**HOW TO COMPLETE THIS TASK**
Would you write out all of the data exactly as it appears below?

STORED DATA section start

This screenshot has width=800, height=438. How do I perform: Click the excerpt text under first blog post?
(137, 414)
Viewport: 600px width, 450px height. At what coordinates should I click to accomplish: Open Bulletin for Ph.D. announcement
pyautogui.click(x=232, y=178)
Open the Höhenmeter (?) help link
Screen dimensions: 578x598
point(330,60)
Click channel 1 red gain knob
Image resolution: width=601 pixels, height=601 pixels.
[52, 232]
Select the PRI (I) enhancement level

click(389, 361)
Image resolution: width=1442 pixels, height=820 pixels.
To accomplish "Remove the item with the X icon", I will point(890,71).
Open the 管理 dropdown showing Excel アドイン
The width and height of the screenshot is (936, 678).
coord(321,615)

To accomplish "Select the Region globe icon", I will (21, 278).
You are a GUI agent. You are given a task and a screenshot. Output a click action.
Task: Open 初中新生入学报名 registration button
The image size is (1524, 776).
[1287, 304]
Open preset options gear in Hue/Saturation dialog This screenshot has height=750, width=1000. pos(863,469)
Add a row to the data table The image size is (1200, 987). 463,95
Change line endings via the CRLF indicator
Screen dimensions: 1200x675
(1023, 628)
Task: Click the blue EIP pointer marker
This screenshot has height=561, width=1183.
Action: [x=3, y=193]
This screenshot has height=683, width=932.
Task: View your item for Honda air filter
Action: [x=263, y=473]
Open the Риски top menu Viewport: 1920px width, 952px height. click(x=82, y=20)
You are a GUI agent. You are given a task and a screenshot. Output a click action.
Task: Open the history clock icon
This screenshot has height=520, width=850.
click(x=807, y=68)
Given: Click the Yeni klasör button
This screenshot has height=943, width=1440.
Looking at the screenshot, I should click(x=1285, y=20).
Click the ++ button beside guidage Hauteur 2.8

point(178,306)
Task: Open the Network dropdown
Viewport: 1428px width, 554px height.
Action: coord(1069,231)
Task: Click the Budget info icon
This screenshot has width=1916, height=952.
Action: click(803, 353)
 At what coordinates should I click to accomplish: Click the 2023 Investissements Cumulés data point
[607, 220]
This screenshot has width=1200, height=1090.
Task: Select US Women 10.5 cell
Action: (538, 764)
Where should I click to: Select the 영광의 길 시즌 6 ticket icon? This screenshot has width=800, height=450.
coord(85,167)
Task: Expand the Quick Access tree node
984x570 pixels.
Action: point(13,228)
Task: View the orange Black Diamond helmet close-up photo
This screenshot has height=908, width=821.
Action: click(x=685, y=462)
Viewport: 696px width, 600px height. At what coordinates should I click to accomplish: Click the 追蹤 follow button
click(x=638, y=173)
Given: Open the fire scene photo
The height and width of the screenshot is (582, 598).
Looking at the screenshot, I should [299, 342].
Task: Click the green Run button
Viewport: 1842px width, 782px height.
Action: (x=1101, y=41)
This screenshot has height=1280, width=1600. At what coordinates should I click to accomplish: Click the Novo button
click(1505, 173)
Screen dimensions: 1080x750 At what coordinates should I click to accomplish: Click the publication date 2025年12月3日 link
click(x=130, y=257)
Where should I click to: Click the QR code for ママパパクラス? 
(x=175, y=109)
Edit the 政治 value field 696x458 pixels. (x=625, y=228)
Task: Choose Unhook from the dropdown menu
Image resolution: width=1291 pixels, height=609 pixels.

STORED DATA section end

**EXERCISE RESPONSE**
This screenshot has width=800, height=438. How do I perform: Click the excerpt text under first blog post?
(137, 414)
Viewport: 600px width, 450px height. At what coordinates should I click to accomplish: Open Bulletin for Ph.D. announcement
pyautogui.click(x=232, y=178)
Open the Höhenmeter (?) help link
Screen dimensions: 578x598
point(330,60)
Click channel 1 red gain knob
Image resolution: width=601 pixels, height=601 pixels.
[52, 232]
Select the PRI (I) enhancement level

click(389, 361)
Image resolution: width=1442 pixels, height=820 pixels.
To accomplish "Remove the item with the X icon", I will point(890,71).
Open the 管理 dropdown showing Excel アドイン
The width and height of the screenshot is (936, 678).
coord(321,615)

To accomplish "Select the Region globe icon", I will (21, 278).
You are a GUI agent. You are given a task and a screenshot. Output a click action.
Task: Open 初中新生入学报名 registration button
The image size is (1524, 776).
[1287, 304]
Open preset options gear in Hue/Saturation dialog This screenshot has height=750, width=1000. pos(863,469)
Add a row to the data table The image size is (1200, 987). 463,95
Change line endings via the CRLF indicator
Screen dimensions: 1200x675
(1023, 628)
Task: Click the blue EIP pointer marker
This screenshot has height=561, width=1183.
Action: [x=3, y=193]
This screenshot has height=683, width=932.
Task: View your item for Honda air filter
Action: [x=263, y=473]
Open the Риски top menu Viewport: 1920px width, 952px height. click(x=82, y=20)
You are a GUI agent. You are given a task and a screenshot. Output a click action.
Task: Open the history clock icon
This screenshot has height=520, width=850.
click(x=807, y=68)
Given: Click the Yeni klasör button
This screenshot has height=943, width=1440.
Looking at the screenshot, I should click(x=1285, y=20).
Click the ++ button beside guidage Hauteur 2.8

point(178,306)
Task: Open the Network dropdown
Viewport: 1428px width, 554px height.
Action: coord(1069,231)
Task: Click the Budget info icon
This screenshot has width=1916, height=952.
Action: click(803, 353)
 At what coordinates should I click to accomplish: Click the 2023 Investissements Cumulés data point
[607, 220]
This screenshot has width=1200, height=1090.
Task: Select US Women 10.5 cell
Action: (538, 764)
Where should I click to: Select the 영광의 길 시즌 6 ticket icon? This screenshot has width=800, height=450.
coord(85,167)
Task: Expand the Quick Access tree node
984x570 pixels.
Action: point(13,228)
Task: View the orange Black Diamond helmet close-up photo
This screenshot has height=908, width=821.
Action: click(x=685, y=462)
Viewport: 696px width, 600px height. At what coordinates should I click to accomplish: Click the 追蹤 follow button
click(x=638, y=173)
Given: Open the fire scene photo
The height and width of the screenshot is (582, 598).
Looking at the screenshot, I should [299, 342].
Task: Click the green Run button
Viewport: 1842px width, 782px height.
Action: (x=1101, y=41)
This screenshot has height=1280, width=1600. At what coordinates should I click to accomplish: Click the Novo button
click(1505, 173)
Screen dimensions: 1080x750 At what coordinates should I click to accomplish: Click the publication date 2025年12月3日 link
click(x=130, y=257)
Where should I click to: Click the QR code for ママパパクラス? 
(x=175, y=109)
Edit the 政治 value field 696x458 pixels. (x=625, y=228)
Task: Choose Unhook from the dropdown menu
Image resolution: width=1291 pixels, height=609 pixels.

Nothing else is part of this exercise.